Kevin Abbott was convicted of possessing a firearm in violation of 18 USC § 922(g). The sentencing court took into consideration Abbott’s three prior drug convictions and determined that they were “serious drug offenses” under the Armed Career Criminal Act (ACCA). The court therefore sentenced Abbott to the fifteen year minimum sentence required under the ACCA.

Abbott argued that his counsel was ineffective for failing to challenge the use of his prior conviction for possession with intent to deliver in violation of 35 Pa. Stat. Ann. § 780-113(a)(30) as an ACCA predicate offense.


Holding:


The Court affirmed the district court ruling, finding that 35 Pa. Stat. Ann. § 780-113(a)(30) is divisible and as such, the modified categorical approach was correctly used.

The Court found that the punishment for violating 35 Pa. Stat. Ann. § 780-113(a)(30) was dependent on the controlled substance. Using Supreme Court precedent Alleyne v. United States, 133 S.Ct. 2151, 2160 (2013), the court found that the statute was divisible because it relied on facts that increased or decreased the prescribed range of penalties and were therefore elements of the crime. Because 35 Pa. Stat. Ann. § 780-113(a)(30) can be violated by a number of different controlled substances, each of which can increase the penalty imposed, the statute includes alternative elements and is therefore divisible. Accordingly, the modified categorical approach was correctly used.

Monday, January 5, 2015

Comite’ de Apoyo a Los Trabajadores Agricolas v. Perez (Precedential): Third Circuit holds that use of Private Wage Surveys for H2-B Workers is Unlawful

Comite’ de Apoyo a Los Trabajadores Agricolas v. Perez
Precedential
2014 WL 6844633
United States Court of Appeals for the Third Circuit, No. 14-3557

Filed: December 5, 2014


Facts:

The H2-B visa program allows United States employers to obtain non-immigrant visas for temporary unskilled non-agricultural workers. H2-B workers are paid the prevailing wage for their field of work, determined by the Department of Labor (DOL). In consideration of employers’ needs and best interest of United States workers, the INA authorizes the issuance of H2-B visas only where the employer can demonstrate that the employment of H2-B visa recipients will not adversely affect United States workers.

This appeal concerns the 2009 Wage Guidance adopted by DOL to calculate the prevailing wage for H2-B workers. The 2009 Wage Guidance is a republished version of the 2005 Wage Guidance, which divided H2-B occupations into four skill and wage levels and allowed the prevailing wage to be determined using either private Employer Surveys or a Bureau of Labor Statistics Occupational Employment Statistics survey (OES).

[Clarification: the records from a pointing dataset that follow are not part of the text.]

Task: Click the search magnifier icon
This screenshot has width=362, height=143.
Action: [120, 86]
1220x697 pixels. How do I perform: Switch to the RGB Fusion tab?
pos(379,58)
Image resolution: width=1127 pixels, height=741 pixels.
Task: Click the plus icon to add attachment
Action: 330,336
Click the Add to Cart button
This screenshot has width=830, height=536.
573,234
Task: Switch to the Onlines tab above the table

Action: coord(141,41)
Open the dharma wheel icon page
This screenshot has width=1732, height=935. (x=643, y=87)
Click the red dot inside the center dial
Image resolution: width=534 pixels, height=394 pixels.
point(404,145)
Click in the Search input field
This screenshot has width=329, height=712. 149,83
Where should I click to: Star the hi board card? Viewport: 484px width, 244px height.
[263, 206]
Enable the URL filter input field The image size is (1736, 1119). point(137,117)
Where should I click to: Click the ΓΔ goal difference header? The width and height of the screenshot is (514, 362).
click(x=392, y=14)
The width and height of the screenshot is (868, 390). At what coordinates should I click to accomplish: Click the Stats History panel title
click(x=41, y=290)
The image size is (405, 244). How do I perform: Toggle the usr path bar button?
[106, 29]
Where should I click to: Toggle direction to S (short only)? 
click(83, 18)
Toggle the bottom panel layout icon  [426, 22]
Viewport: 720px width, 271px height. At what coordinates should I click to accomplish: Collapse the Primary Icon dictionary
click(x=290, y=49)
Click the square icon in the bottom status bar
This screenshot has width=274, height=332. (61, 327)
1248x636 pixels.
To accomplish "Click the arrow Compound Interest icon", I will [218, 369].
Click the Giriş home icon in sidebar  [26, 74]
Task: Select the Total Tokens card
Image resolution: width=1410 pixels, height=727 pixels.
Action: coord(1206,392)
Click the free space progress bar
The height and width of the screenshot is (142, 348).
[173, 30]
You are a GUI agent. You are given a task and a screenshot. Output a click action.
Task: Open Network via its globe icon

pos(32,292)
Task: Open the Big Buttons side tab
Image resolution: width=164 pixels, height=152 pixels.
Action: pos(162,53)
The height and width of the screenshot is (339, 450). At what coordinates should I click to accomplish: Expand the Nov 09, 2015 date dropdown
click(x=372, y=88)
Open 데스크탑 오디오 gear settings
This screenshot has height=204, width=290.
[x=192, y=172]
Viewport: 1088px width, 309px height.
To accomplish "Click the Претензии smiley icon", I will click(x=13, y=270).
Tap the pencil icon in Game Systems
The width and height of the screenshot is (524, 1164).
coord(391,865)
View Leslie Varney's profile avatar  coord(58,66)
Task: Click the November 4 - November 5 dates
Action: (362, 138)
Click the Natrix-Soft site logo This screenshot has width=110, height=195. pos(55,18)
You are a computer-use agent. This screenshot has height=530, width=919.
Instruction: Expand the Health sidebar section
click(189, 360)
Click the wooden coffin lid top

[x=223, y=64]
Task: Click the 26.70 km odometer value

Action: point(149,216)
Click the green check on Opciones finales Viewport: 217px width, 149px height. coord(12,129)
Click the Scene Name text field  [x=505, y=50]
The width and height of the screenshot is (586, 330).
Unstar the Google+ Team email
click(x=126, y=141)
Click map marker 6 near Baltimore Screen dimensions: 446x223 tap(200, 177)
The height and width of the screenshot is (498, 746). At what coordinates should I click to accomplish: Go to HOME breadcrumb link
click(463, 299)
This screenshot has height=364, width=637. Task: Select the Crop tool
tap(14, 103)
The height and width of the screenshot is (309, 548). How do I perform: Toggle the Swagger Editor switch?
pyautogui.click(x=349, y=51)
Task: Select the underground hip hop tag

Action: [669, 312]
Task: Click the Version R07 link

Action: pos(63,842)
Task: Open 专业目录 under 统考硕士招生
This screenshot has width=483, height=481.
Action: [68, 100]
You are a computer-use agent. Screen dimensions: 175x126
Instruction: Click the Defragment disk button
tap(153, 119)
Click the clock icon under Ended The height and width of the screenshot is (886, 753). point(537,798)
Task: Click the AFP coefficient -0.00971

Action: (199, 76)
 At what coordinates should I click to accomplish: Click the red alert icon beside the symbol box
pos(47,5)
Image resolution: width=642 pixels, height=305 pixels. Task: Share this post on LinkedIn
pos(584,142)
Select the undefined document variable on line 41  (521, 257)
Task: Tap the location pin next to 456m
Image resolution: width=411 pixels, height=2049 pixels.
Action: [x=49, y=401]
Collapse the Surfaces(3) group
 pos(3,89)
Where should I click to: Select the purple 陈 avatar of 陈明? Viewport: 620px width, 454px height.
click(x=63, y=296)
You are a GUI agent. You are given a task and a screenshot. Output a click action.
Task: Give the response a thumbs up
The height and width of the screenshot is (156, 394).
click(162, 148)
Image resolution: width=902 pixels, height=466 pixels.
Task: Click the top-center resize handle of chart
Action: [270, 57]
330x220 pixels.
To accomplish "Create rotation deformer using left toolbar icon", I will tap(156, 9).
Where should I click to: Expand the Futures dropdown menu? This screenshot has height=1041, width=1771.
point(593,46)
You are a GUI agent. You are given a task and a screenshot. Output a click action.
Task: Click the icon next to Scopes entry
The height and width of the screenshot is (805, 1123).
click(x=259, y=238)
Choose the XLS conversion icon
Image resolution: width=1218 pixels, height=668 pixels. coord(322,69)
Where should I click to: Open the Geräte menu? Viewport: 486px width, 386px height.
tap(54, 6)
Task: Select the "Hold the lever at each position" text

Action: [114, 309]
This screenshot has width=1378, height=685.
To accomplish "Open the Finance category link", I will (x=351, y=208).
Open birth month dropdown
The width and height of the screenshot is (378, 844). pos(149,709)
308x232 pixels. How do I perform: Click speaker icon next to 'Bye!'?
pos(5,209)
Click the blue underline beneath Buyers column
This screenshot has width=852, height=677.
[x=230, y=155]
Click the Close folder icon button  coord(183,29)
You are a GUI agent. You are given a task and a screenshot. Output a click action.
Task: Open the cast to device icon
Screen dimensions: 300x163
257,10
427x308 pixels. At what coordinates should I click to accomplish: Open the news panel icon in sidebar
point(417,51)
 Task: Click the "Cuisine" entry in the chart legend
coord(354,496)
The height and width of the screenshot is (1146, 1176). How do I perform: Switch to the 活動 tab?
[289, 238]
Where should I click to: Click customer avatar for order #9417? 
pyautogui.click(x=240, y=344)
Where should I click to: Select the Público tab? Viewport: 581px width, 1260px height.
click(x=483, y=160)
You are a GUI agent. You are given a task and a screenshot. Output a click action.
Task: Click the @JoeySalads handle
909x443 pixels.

In 2010, a district court vacated the 2009 Wage Guidance and ordered DOL to promulgate new guidelines. DOL promulgated the 2011 Wage Rule but postponed its implementation because it was subject to congressional appropriations riders. As a result, DOL continued to rely on the 2009 Wage Guidance.



Holding:

The court found that the issue was ripe for appeal because 20 C.F.R. § 655.10(f) and the 2009 Wage Guidance adversely affect United States workers and held that 20 C.F.R. § 655.10(f) and the 2009 Wage Guidance are arbitrary and capricious in violation of the APA, and ordered vacatur.

The court held that 20 C.F.R. § 655.10(f), authorizing the use of employer surveys, is both procedurally and substantively invalid because the OES survey is the most consistent,
efficient, and accurate means of determining the prevailing wage for the H2-B program and DOL failed to explain why it allowed the use of Employer Surveys in prevailing wage determinations when valid OES wage rates were available. 

The court held that the 2009 Wage Guidance violates the APA because it directly contradicts the prevailing wage definition in 20 C.F.R. § 655.10(b)(2), which rejects skill-level considerations.